> **Quoted text**:
□ □ □

Those are chaintugs. Remove the axle nuts and loosen the tug nut and you should be able to slip the chaintug's loop off the axle. I wouldn't bother with them unless you have chromed dropouts, which can be rather slippy. On normal dropouts you can even run a QR skewer, if you have an appropriate type of hub with hollow bolted axle (e.g. Goldtec). My Bob Griffin is currently fixed and is using a respaced Campag Record freewheel hub with a QR - no slippage at all.


----------



## colly (25 Oct 2018)

Good advice in the previous posts. Especially about remembering to pedal.
As for getting up hills, if you find hills a chore, pedalling fixed should help you improve.
I find l can get up some climbs that even on a geared bike l am using all the gears available.
Maybe because fixed is more efficient, maybe is because you only have one gear and you just have to get on with it.


----------



## Spiderweb (25 Oct 2018)

So I've Sussed out how to remove the back wheel. I don't fancy fixing a puncture at the side of the road so I've swapped the tyres for some super tough 700x23 Specialized Armadillo's which I had in stock together with some 60mm valve inner tubes as the others were a little short for the deep section rims, the track pump wouldn't seat correctly.
I've put some pedals on with flat one side and SPD the other and I've swapped round the back wheel so I'm 'fixed'.
I've just had a tentative ride around at work and it's a bit tricky to say the least, it's the mounting and dismounting that's worrying. Anyway I will persevere, once I'm up a running it feels ok but the gearing feels tough, can't imagine how I'll cope with even the smallest hillock!


----------



## Ian H (25 Oct 2018)

I rode 60km to and from the pub last night on the fixed. You get used to it.


----------



## Spiderweb (25 Oct 2018)

Ian H said:


> I rode 60km to and from the pub last night on the fixed. You get used to it.


I think after a few beers I would be fine riding fixed, I've always been more confident after alcohol!

□ □ □

Item-finding records:

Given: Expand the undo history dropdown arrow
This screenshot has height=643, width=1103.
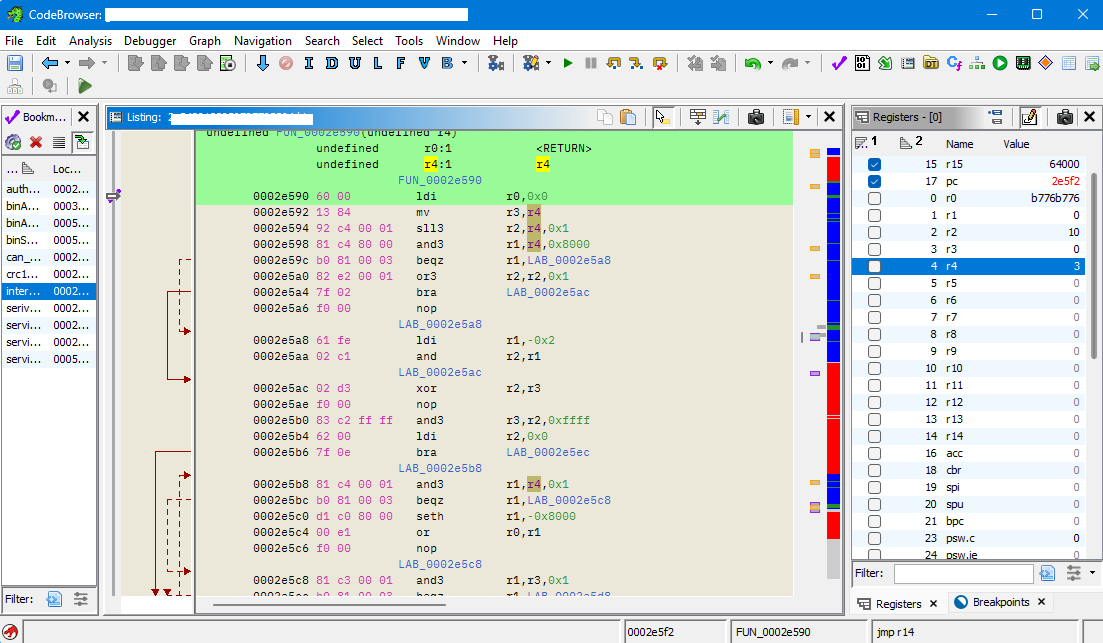Looking at the screenshot, I should click(771, 63).
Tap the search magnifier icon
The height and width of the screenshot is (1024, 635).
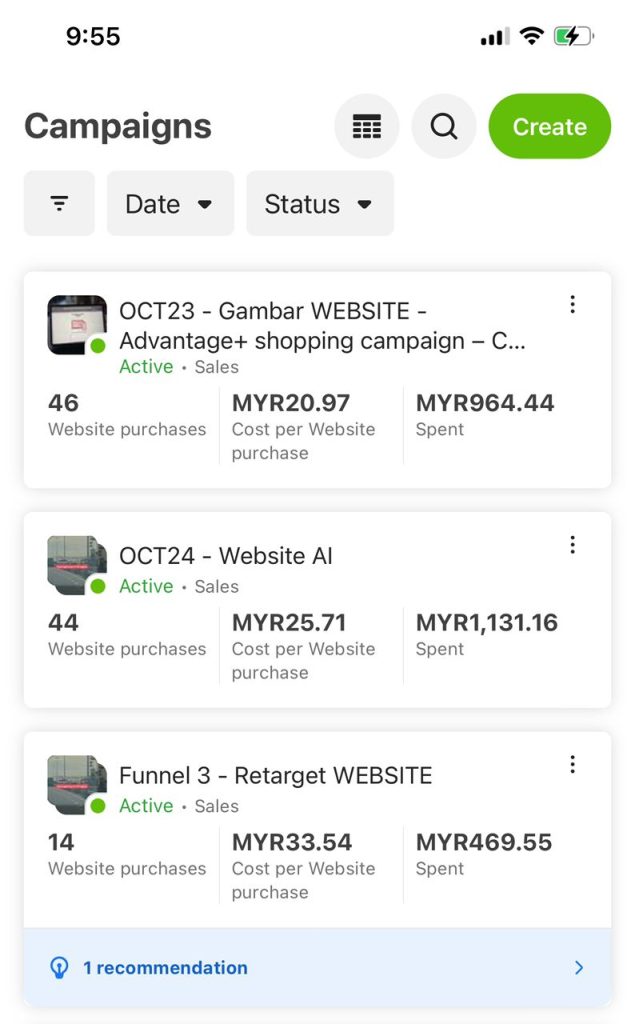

□ □ □

> **Problem set**:
1/ Based on the fixed-gear thread, decide whether each statement is true: (a) Chaintugs are mainly worth using on chromed dropouts. (b) Spiderweb fitted 700x25 tires. (c) Ian H rode 60km to and from the pub on the fixed bike. Answer yes or no for each, and quote the words that decide it.
2/ List every different username that appears as a post heading in the fixed-gear thread.
3/ Copy the fixed-gear thread word for word from "Maybe because fixed" to "the smallest hillock!".

> **List of solutions**:
1/
(a) Yes: "I wouldn't bother with them unless you have chromed dropouts, which can be rather slippy."
(b) No: "some super tough 700x23 Specialized Armadillo's"
(c) Yes: "I rode 60km to and from the pub last night on the fixed."

2/ colly, Spiderweb, Ian H

3/
Maybe because fixed is more efficient, maybe is because you only have one gear and you just have to get on with it.


----------



## Spiderweb (25 Oct 2018)

So I've Sussed out how to remove the back wheel. I don't fancy fixing a puncture at the side of the road so I've swapped the tyres for some super tough 700x23 Specialized Armadillo's which I had in stock together with some 60mm valve inner tubes as the others were a little short for the deep section rims, the track pump wouldn't seat correctly.
I've put some pedals on with flat one side and SPD the other and I've swapped round the back wheel so I'm 'fixed'.
I've just had a tentative ride around at work and it's a bit tricky to say the least, it's the mounting and dismounting that's worrying. Anyway I will persevere, once I'm up a running it feels ok but the gearing feels tough, can't imagine how I'll cope with even the smallest hillock!